One of the awesome things about BigQuery is that you only pay for what you query (and store, but more on that later). Currently that’s $5 per TB queried. You don not have to pay for instances running 24/7 like in the case of something like Amazon Redshift. It’s all on demand i.e. pay as you go.
However, it’s a double edged sword. At the end of the month, if you’ve not been keeping an eye on your bill(s), or you’ve been trigger happy with smashing through mountains of data, then you can be in for a nasty surprise come bill time. Just ask my colleague Gareth Jones about that.
To mitigate this risk, Google now let you impose cost controls on BigQuery. You set set the maximum about of data (in 10TB increments) at the whole project level, or at a user level. Even if your bills are not currently an issue, we suggest imposing costs controls just in case!
Long term storage discounts
In BigQuery you pay for two things – the amount of data that you query, and the storage of data. If you have a lot of data, then storage costs can quickly mount up.
Google have now introduced long term storage discounts. If a table is not edited for 90 consecutive days, the price of storage for that table automatically drops by 50% to $0.01 per GB per month. One thing to note is that this only applies to BigQuery native storage/tables and not federated sources.
Automatic schema inference
When loading data into BigQuery you normally need to specify the schema of the table i.e. column name, and type (e.g. STRING, FLOAT etc.). But not anymore! BigQuery will try its best to automatically infer the schema of the data you are loading or querying (federated source). The following formats are supported:
- Cloud Datastore
Although, auto schema detection only seems to be supported on the command line or via the API. We’d like to see it supported in the web UI too so our business users don’t need to come and ask us to do it for them!
Drive & Sheets integration
Our business users absolutely love this one! They can now save the results of their queries directly in Drive and share/collaborate/visualize them. They also query/load files directly in Drive without the need to export and load them separately into BigQuery.

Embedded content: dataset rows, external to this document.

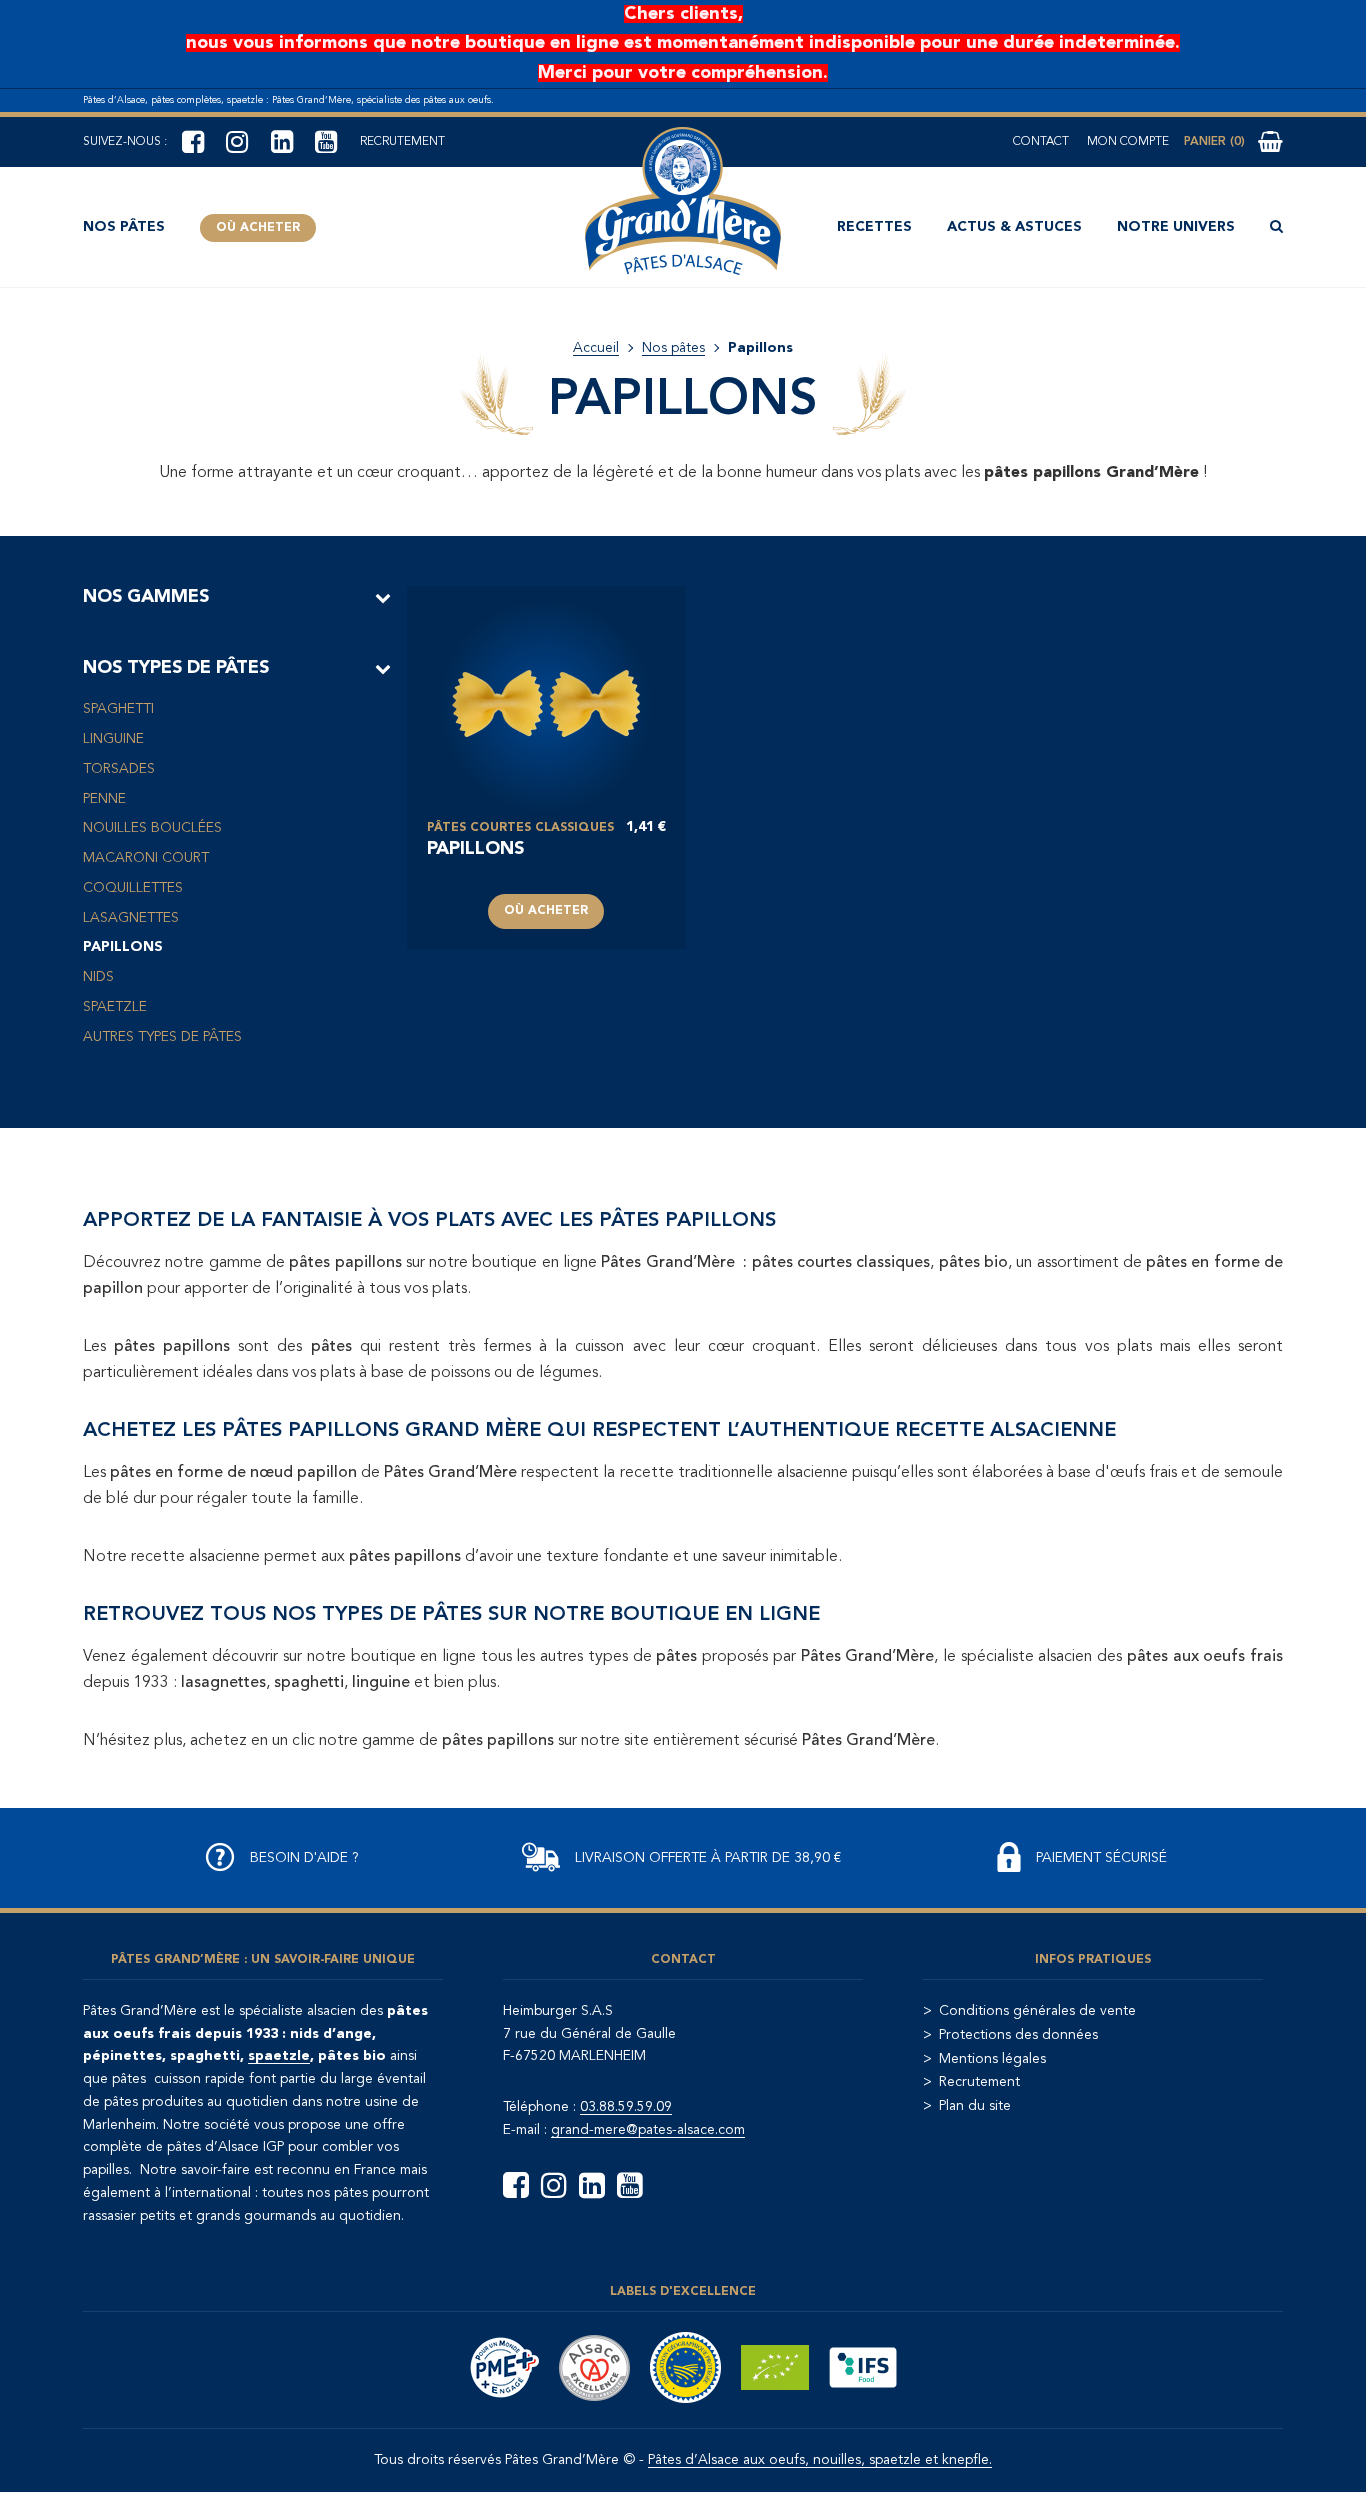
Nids (98, 977)
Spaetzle (115, 1007)
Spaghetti (118, 709)
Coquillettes (133, 888)
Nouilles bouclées (152, 828)
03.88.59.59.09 (626, 2107)
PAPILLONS (475, 849)
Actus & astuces (1014, 227)
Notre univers (1176, 227)
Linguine (113, 739)
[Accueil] (683, 201)
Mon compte (1128, 142)
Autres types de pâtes (162, 1037)
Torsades (119, 769)
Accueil (596, 348)
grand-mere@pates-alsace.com (648, 2130)
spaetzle (279, 2056)
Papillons (123, 947)
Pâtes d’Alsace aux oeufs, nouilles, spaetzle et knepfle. (820, 2460)
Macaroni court (146, 858)
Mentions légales (992, 2059)
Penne (104, 799)
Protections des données (1018, 2035)
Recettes (874, 227)
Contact (1041, 142)
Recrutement (402, 142)
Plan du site (975, 2106)
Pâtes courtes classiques (520, 828)
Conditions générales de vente (1037, 2011)
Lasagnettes (131, 918)
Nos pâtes (124, 227)
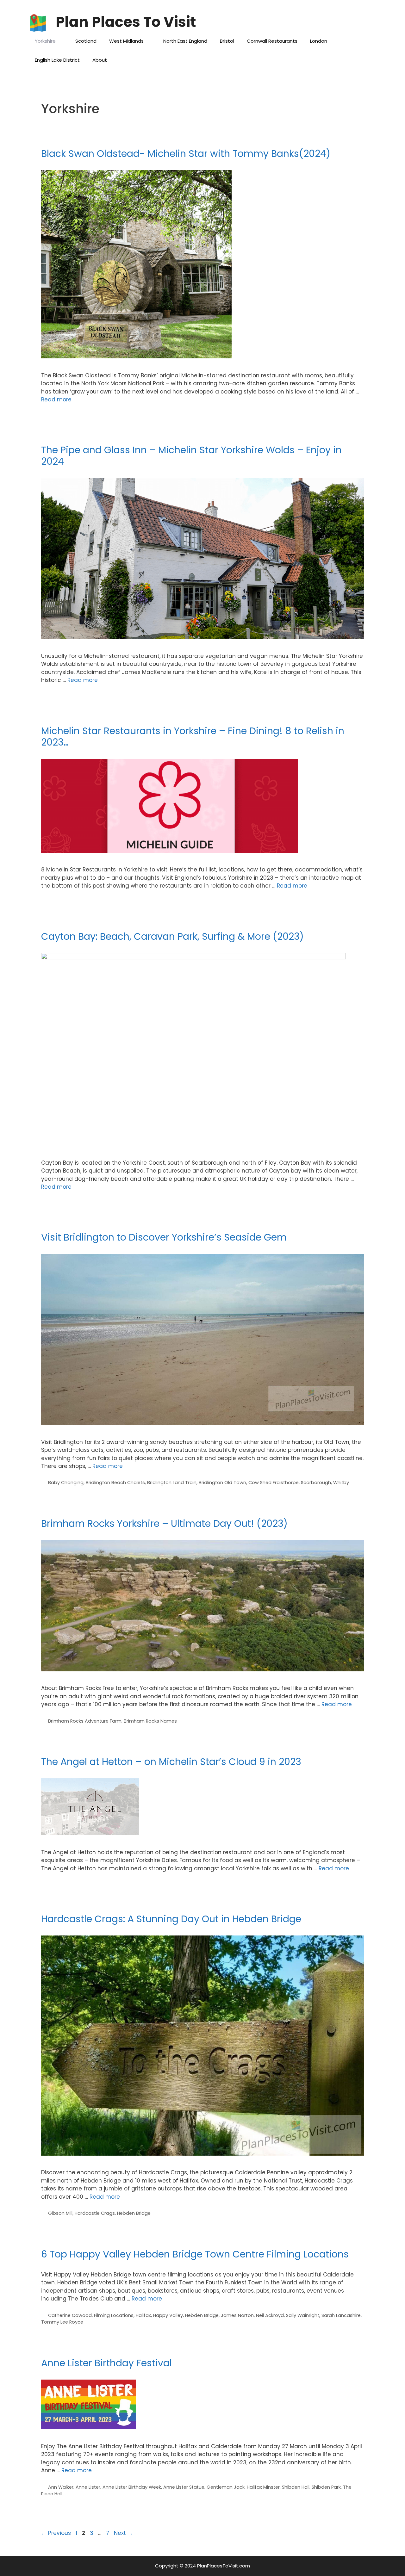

Just remember to enable the Drive APIs for this to work.
Apache AVRO support
We don’t actually use the AVRO format for any of our projects, but it’s something we’ve had an eye on for a while. JSON is inherently a poor choice for a format when you want to load or export massive datasets. Every entry has the same schema, and as such, the representation is extremely redundant, essentially duplicating the schema in string form for every record. AVRO is much more performant as it shares the a single schema for all records. This reduces the size of each individual record to correspond to the actual field values. Using AVRO should make ingestion time much quicker.
Audit logs (beta)
This feature was released back in December 2015, but I think it went somewhat unnoticed. However, we immediately enabled it when it came out, and it has proved invaluable when troubleshooting or analysing our queries and jobs which come flooding in from multiple projects. Audit logs for BigQuery comprise two logs, Administrative Activity and Data Access, both of which are enabled automatically. We also pump the logs back into BigQuery (simply click of a button in the console) where we do further analysis on them.